▶ _PROBLEM DETAILS_
Line tally for "status": state how many lines of the entries include it, with no other text.

▶ _INPUT MATERIAL_
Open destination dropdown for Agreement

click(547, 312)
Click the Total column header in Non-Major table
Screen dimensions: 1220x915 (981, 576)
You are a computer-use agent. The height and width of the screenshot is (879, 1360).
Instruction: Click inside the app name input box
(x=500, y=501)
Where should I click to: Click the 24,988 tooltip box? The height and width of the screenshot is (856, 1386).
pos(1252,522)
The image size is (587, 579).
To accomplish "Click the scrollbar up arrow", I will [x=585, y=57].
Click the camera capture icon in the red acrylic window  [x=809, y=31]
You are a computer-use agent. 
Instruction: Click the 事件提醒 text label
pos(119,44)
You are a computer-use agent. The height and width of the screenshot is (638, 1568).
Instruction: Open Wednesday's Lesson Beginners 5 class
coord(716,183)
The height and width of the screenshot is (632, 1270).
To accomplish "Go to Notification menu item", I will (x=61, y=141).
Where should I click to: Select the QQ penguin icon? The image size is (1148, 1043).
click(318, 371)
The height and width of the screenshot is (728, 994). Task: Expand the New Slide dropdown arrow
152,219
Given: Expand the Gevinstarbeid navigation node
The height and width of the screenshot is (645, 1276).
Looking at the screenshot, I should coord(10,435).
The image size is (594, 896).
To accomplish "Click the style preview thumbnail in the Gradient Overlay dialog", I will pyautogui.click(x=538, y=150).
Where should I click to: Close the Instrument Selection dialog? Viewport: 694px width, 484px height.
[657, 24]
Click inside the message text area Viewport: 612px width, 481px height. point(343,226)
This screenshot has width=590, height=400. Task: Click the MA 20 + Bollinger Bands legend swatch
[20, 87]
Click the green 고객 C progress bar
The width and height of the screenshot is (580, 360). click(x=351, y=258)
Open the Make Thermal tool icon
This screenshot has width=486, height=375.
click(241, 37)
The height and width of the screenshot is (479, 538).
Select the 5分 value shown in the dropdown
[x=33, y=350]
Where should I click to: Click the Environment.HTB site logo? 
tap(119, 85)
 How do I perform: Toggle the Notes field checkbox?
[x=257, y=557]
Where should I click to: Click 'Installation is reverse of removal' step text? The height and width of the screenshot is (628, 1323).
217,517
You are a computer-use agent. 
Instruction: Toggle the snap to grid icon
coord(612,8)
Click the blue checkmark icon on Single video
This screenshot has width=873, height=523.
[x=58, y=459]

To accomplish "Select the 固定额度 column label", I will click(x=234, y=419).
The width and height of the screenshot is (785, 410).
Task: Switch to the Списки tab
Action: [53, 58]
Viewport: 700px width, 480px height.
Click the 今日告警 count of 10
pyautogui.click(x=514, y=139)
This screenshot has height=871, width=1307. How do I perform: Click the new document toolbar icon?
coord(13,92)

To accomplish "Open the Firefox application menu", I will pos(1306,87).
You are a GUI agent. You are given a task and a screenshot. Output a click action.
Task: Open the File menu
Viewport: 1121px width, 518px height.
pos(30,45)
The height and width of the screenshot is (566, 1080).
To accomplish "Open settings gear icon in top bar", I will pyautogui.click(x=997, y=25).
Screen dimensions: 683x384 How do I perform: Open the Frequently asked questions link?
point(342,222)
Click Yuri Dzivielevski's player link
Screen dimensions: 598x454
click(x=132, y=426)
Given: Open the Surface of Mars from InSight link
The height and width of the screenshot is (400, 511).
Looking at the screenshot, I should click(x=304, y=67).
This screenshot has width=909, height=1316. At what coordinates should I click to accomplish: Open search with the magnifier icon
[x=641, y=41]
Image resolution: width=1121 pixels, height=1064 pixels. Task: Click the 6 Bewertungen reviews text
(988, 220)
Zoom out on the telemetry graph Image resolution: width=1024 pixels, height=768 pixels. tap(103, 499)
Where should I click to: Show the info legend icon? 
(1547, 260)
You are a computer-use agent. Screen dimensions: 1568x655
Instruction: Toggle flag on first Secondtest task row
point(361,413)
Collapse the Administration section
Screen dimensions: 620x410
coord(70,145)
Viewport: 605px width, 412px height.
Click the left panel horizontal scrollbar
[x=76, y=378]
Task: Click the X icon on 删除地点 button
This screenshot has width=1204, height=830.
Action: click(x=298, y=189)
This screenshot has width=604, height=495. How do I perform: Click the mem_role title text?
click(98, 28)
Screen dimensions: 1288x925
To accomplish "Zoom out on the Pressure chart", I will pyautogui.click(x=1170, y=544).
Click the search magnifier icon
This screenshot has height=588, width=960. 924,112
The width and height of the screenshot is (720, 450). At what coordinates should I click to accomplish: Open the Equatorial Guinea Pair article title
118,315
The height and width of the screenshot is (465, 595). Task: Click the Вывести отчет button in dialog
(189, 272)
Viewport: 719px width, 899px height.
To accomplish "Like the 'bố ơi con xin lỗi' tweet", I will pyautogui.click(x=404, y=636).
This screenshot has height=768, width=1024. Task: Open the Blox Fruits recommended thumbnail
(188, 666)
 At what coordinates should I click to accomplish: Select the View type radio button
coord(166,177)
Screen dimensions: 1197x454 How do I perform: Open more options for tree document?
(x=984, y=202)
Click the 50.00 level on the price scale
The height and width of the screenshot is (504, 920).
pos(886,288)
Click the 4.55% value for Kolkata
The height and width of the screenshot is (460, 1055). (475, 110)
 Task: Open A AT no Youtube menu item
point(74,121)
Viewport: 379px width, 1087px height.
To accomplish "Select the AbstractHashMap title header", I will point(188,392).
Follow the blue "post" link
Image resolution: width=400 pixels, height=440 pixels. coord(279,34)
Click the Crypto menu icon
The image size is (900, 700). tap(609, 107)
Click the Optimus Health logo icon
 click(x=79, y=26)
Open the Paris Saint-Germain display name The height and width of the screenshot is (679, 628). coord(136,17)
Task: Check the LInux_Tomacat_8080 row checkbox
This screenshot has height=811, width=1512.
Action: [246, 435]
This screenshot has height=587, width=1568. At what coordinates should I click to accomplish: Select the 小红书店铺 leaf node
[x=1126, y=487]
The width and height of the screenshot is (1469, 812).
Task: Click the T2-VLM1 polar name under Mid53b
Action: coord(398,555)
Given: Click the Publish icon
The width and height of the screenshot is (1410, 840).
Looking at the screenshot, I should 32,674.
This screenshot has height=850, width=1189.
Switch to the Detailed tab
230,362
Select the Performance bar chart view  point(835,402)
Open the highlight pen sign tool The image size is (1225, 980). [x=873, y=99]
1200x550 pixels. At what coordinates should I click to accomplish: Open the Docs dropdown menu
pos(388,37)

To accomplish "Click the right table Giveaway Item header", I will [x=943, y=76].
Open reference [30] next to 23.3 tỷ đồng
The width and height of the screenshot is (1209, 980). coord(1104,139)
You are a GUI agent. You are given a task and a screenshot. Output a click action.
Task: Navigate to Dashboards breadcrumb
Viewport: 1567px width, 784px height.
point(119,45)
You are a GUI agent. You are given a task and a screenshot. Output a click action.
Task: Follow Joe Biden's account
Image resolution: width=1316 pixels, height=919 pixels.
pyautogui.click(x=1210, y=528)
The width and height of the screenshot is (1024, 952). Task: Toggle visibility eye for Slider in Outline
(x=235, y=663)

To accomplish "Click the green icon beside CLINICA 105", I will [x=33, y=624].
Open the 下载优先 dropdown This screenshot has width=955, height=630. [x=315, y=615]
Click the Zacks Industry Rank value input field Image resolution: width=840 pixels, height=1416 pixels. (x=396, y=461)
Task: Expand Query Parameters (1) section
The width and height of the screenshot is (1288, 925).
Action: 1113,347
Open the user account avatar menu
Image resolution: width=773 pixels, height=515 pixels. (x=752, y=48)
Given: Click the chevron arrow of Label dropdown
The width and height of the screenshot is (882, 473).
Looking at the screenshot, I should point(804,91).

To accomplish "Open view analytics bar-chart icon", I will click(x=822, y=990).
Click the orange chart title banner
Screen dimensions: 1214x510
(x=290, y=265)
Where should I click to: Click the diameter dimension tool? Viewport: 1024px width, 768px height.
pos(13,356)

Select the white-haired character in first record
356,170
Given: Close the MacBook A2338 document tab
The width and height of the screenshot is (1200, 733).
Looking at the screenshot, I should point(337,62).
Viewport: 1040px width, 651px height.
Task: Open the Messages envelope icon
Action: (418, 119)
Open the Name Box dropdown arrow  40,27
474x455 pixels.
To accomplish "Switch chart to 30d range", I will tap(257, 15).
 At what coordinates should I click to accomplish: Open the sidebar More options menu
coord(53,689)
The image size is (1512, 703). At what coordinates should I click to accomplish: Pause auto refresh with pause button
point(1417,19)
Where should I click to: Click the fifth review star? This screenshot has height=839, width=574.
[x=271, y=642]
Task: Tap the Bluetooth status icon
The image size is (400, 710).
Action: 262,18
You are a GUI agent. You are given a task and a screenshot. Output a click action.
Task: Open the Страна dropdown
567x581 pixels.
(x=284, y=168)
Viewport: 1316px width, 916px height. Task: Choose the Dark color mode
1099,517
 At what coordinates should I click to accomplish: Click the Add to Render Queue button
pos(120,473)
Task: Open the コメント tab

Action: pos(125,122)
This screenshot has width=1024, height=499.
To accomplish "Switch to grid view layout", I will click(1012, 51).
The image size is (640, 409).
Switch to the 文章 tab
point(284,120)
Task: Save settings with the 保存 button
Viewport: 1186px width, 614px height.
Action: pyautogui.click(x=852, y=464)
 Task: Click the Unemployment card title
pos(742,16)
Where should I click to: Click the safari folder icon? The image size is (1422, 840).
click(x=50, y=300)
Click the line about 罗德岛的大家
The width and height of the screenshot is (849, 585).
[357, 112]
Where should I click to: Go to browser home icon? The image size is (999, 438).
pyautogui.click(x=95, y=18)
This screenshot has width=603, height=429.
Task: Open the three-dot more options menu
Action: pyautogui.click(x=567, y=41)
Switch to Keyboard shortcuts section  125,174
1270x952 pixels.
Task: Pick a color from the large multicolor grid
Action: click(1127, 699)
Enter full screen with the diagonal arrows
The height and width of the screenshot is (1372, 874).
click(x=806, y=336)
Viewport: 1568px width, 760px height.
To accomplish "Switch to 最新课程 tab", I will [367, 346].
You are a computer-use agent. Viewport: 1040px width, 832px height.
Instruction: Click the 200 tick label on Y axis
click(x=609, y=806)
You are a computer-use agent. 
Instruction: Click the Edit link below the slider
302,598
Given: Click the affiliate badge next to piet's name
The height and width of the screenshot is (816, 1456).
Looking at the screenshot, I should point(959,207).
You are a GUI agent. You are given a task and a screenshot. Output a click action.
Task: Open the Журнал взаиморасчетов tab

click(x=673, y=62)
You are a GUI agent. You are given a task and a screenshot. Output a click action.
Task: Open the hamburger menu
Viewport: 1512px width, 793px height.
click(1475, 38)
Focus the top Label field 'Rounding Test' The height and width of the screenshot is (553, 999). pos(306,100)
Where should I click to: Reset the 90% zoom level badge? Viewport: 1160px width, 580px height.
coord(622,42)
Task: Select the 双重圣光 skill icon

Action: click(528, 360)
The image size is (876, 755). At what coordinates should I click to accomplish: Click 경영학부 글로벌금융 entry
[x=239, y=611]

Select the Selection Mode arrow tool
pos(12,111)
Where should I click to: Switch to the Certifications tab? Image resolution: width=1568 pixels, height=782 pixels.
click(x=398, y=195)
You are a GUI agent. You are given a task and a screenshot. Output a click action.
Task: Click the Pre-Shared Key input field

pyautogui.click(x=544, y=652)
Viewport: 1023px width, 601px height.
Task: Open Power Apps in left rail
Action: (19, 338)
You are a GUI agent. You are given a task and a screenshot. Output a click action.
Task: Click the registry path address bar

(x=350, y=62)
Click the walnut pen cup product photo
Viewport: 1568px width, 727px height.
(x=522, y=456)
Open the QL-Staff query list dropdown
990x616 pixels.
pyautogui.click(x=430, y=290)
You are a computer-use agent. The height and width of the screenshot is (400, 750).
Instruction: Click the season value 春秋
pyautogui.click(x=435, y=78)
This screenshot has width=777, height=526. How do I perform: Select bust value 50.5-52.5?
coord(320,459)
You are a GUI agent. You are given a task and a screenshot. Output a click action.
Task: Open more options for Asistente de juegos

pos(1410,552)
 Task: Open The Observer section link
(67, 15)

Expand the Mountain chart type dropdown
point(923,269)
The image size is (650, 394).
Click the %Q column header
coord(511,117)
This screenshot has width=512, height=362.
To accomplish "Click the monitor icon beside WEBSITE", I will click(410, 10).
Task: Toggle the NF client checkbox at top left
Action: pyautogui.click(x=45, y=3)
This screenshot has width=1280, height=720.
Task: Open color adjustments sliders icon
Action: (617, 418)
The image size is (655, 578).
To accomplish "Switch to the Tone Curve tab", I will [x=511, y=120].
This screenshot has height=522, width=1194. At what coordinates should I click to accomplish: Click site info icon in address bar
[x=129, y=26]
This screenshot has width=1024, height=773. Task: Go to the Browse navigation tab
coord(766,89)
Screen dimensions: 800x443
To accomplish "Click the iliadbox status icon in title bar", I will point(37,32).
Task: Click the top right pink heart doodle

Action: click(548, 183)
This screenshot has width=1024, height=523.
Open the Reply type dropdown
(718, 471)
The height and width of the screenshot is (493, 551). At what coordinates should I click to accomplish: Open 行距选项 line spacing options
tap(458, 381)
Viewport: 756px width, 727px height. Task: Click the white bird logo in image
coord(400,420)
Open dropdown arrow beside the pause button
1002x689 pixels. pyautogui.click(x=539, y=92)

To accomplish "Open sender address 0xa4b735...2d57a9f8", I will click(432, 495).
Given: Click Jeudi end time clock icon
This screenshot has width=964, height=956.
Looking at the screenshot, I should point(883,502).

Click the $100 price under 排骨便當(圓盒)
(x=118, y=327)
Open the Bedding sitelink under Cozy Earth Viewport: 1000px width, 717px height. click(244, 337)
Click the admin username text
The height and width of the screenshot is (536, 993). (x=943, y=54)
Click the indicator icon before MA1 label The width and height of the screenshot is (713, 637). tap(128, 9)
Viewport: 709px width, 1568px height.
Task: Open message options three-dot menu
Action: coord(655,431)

▶ _ANSWER SECTION_
2